**WHAT TO DO**: Say how many lines of the material include "agent". Give the number without any other text.

**MATERIAL PROVIDED**:
:::

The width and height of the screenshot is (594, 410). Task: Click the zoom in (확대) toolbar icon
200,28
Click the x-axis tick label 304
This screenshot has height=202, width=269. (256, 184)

:::

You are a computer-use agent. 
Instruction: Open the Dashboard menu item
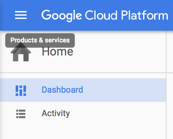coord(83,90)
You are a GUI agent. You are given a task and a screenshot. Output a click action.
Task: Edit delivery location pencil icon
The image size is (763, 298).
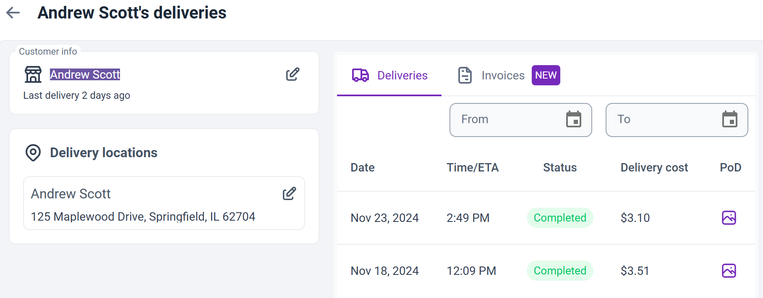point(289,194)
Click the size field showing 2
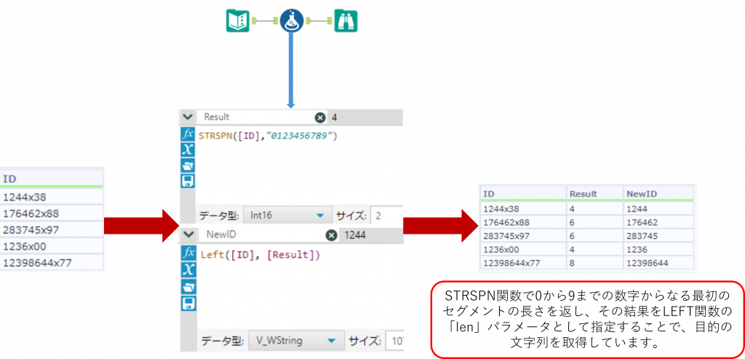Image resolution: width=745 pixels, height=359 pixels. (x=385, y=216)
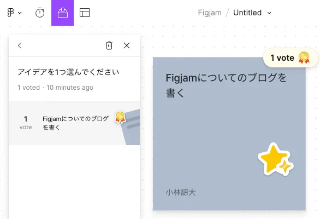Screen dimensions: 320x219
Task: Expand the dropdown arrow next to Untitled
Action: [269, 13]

:::

**ANSWER**: 2